Eklat um Lewitscharoff-Rede
Dresden (dpa) - Äußerungen der Schriftstellerin und Büchnerpreisträgerin Sibylle Lewitscharoff über künstliche Befruchtung haben für Empörung gesorgt.
Der Chefdramaturg des Staatsschauspiels Dresden, Robert Koall, warf Lewitscharoff in einem Offenen Brief gefährliche Stimmungsmache und indirekt die Verletzung der Menschenwürde vor.
Lewitscharoff, eine der wichtigsten deutschen Schriftstellerinnen, hatte am vergangenen Sonntag in Dresden laut Manuskript über Kinder, die durch künstliche Befruchtung gezeugt wurden, gesagt: „Nicht ganz echt sind sie in meinen Augen, sondern zweifelhafte Geschöpfe, halb Mensch, halb künstliches Weißnichtwas.“ Eine Stellungnahme Lewitscharoffs war auf Anfrage der Nachrichtenagentur dpa am Donnerstag zunächst nicht zu erhalten.

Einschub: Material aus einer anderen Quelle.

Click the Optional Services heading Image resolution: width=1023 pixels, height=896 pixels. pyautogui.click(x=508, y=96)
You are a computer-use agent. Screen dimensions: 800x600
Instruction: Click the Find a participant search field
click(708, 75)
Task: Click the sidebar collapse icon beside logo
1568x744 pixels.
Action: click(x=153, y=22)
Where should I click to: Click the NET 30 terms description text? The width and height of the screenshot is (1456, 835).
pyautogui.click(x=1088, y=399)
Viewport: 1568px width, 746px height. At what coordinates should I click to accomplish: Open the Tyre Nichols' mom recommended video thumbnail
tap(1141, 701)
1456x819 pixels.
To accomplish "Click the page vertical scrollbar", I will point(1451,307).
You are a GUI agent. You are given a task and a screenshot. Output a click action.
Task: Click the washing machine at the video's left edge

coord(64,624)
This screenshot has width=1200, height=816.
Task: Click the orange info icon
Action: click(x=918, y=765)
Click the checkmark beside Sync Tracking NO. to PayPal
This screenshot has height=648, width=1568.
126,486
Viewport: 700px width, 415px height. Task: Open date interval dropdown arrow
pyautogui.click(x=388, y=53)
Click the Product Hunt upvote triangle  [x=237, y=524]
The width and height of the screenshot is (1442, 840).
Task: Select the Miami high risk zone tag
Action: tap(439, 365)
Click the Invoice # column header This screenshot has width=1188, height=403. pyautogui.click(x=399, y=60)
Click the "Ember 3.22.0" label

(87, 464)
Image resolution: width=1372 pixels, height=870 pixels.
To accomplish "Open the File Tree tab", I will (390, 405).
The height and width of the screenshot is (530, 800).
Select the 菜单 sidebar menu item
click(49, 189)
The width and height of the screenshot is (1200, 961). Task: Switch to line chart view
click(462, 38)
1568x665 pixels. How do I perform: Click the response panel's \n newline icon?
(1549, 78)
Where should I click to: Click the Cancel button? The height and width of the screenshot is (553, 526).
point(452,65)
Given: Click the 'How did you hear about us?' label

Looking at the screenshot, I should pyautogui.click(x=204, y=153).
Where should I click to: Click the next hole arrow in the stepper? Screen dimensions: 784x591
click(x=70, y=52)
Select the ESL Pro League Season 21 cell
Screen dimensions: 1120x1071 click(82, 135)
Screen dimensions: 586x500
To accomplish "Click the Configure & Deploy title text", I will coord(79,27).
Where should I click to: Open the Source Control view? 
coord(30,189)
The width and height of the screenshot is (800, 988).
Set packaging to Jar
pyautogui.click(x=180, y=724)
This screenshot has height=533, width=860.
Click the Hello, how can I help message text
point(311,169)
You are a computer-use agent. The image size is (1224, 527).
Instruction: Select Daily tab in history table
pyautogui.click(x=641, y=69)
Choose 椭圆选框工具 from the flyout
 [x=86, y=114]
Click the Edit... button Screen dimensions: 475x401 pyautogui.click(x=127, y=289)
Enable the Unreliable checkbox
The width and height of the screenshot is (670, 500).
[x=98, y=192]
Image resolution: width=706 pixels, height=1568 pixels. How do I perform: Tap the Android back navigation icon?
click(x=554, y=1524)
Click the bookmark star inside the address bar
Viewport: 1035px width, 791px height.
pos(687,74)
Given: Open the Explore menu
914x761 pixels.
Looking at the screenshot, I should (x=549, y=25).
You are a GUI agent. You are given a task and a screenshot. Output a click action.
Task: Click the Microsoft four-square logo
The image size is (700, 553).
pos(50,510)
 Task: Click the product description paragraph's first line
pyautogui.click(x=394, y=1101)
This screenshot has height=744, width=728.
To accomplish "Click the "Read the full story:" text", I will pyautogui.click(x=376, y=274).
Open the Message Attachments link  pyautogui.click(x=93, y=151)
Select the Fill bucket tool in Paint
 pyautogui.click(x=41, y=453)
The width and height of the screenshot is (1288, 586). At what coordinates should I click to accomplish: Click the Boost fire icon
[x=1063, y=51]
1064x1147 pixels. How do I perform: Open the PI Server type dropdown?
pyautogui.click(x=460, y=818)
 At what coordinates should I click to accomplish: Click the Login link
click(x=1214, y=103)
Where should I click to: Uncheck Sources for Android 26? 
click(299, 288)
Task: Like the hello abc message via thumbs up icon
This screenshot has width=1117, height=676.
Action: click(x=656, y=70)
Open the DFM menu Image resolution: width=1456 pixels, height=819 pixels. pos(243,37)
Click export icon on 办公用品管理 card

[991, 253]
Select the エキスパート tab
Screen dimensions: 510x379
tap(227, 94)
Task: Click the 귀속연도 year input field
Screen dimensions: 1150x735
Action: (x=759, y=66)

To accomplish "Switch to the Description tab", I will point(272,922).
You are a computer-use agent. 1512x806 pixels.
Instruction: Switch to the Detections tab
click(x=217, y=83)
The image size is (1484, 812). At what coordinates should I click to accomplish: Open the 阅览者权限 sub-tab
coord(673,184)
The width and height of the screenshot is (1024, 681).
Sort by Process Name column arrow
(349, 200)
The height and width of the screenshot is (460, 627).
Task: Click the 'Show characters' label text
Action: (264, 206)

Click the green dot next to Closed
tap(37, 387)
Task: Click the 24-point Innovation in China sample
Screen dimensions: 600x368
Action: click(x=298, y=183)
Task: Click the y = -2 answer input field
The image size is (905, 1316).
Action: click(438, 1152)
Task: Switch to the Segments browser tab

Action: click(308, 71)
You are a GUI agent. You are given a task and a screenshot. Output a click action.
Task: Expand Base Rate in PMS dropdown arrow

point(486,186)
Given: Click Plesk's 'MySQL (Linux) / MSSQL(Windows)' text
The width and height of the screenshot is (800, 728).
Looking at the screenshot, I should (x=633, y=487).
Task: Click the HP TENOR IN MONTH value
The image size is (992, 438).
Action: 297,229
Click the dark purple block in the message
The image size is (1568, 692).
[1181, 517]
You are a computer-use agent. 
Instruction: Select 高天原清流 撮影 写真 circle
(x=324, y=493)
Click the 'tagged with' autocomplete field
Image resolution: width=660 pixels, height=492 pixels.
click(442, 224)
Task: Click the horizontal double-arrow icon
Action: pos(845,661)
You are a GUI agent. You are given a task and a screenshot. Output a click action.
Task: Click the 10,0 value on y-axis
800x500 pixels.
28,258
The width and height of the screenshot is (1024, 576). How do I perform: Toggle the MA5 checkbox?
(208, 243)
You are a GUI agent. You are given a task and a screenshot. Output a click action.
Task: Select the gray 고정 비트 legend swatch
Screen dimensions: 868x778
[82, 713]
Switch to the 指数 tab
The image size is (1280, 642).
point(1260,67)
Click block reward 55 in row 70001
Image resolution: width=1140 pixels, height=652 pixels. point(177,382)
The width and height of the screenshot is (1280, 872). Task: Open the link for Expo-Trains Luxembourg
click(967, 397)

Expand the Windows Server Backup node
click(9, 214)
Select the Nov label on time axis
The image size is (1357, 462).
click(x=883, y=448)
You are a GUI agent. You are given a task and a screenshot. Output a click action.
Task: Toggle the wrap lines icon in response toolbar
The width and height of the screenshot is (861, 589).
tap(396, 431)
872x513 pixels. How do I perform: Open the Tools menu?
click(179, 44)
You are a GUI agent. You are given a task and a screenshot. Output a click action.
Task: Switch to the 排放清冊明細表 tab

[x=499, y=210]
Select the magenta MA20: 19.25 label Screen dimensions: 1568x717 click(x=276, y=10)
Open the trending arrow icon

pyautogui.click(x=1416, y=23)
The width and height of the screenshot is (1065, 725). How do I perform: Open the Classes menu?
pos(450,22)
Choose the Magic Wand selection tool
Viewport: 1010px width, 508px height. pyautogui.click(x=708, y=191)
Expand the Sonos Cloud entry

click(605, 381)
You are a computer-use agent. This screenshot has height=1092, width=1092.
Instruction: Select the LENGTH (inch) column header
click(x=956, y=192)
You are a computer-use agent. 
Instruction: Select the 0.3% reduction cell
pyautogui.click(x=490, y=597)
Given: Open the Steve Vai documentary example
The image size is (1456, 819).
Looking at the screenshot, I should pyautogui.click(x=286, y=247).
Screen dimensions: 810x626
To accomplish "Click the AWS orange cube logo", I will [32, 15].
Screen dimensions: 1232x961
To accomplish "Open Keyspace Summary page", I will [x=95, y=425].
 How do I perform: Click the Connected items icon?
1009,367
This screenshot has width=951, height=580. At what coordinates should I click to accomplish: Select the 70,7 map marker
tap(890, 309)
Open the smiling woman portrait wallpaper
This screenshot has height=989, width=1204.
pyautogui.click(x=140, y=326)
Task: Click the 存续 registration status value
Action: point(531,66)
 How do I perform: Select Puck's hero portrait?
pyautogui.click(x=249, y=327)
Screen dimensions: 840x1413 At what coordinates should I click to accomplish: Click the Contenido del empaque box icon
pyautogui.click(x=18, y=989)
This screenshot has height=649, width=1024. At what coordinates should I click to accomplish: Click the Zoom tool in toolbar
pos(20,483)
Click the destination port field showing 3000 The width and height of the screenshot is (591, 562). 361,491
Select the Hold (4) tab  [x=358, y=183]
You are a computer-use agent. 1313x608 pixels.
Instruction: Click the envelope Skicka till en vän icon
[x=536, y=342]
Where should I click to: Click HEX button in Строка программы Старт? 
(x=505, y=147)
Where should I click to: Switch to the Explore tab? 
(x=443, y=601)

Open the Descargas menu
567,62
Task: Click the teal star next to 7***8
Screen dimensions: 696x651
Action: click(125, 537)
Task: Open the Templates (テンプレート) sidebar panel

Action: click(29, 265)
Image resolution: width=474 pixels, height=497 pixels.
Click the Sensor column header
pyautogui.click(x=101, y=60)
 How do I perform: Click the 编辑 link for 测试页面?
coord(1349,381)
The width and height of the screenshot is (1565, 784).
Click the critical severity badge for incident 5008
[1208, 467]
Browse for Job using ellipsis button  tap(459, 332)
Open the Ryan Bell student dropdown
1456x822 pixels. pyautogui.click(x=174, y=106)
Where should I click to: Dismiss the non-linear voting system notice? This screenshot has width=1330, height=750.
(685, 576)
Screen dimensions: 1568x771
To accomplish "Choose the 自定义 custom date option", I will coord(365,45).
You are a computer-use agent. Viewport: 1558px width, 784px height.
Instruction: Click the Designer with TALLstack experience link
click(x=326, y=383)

Das Dresdner Schauspiel war Mitorganisator der Veranstaltung, auf der Lewitscharoff gesprochen hatte. „Man muss sehr viel Selbstbeherrschung aufbringen, um sich vom Sprachduktus nicht an Zeiten erinnert zu fühlen, in denen eine solche Wortwahl dazu diente, die Würde von Menschen antastbar zu machen“, schreibt Koall. Eine der meistbeachteten deutschen Schriftstellerinnen pflege öffentlich ein Menschenbild, „das Verklemmung mit Verachtung paart“. Die Kopulation zwischen Mann und Frau sei für sie der einzige akzeptable Weg zur Menschentstehung.
Lewitscharoff hatte die künstliche Befruchtung laut Manuskript als „Horror“ bezeichnet. Die „weithin geschätzten Reproduktionsmediziner“ nannte sie „Frau Doktor und Herr Doktor Frankenstein“. Mittlerweile gehe es dabei „sehr rein und fein und überaus vernünftig“ zu. „Der Vorgang selbst ist darum nichts weniger als abscheulich“, so Lewitscharoff.
„Früher habe ich mich über das drastische biblische Onanieverbot gern lustig gemacht, inzwischen erscheint es mir geradezu als weise“, sagte sie mit Blick auf die Samenspende.